■ **Problem to work on**:
Only one span is wanted from the lines below: from the one with "The image size" up to and including the one with "1121x622 pixels.". Copy it exactly, without images.

■ **Records to process**:
--- START ---

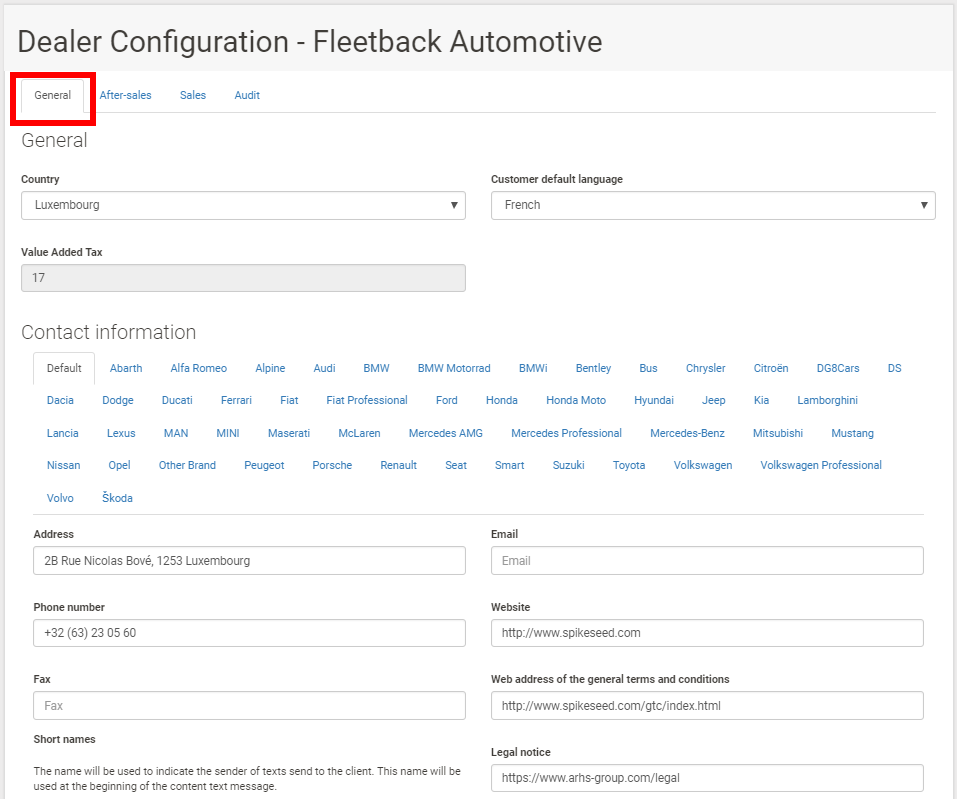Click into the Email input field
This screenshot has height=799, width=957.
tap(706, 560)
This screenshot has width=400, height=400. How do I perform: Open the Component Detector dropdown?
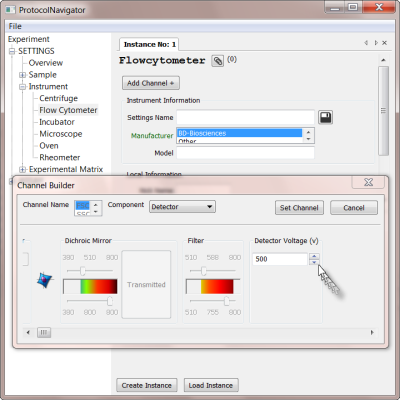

--- END ---
--- START ---

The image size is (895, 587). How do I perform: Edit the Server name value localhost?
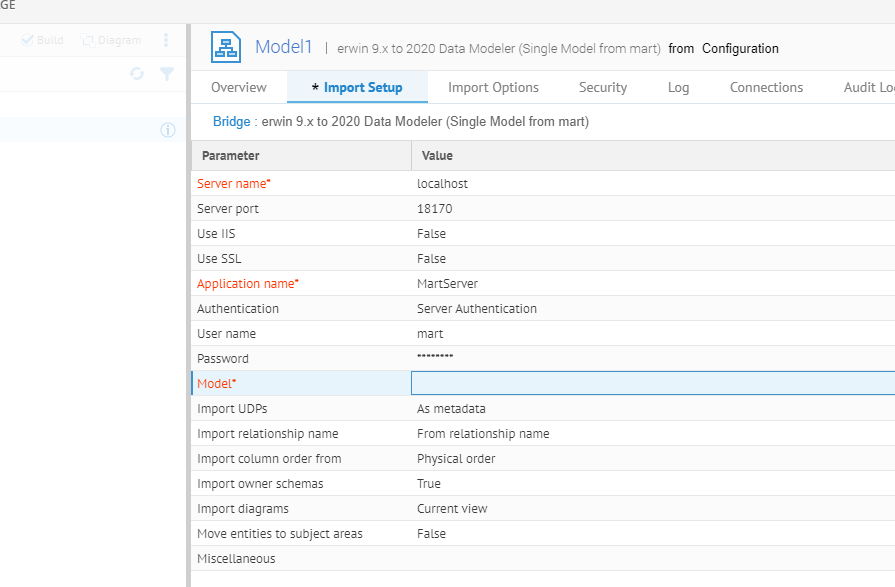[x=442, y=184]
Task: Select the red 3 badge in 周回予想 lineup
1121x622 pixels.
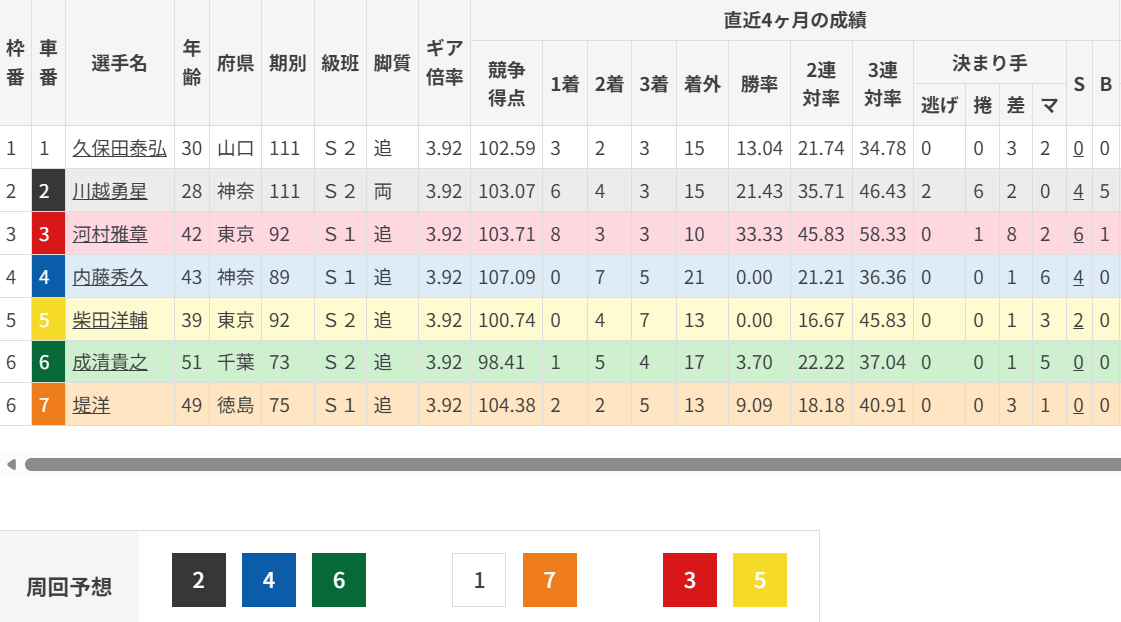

--- END ---

■ **The answer**:
The image size is (895, 587). How do I perform: Edit the Server name value localhost?
[x=442, y=184]
Task: Select the red 3 badge in 周回予想 lineup
1121x622 pixels.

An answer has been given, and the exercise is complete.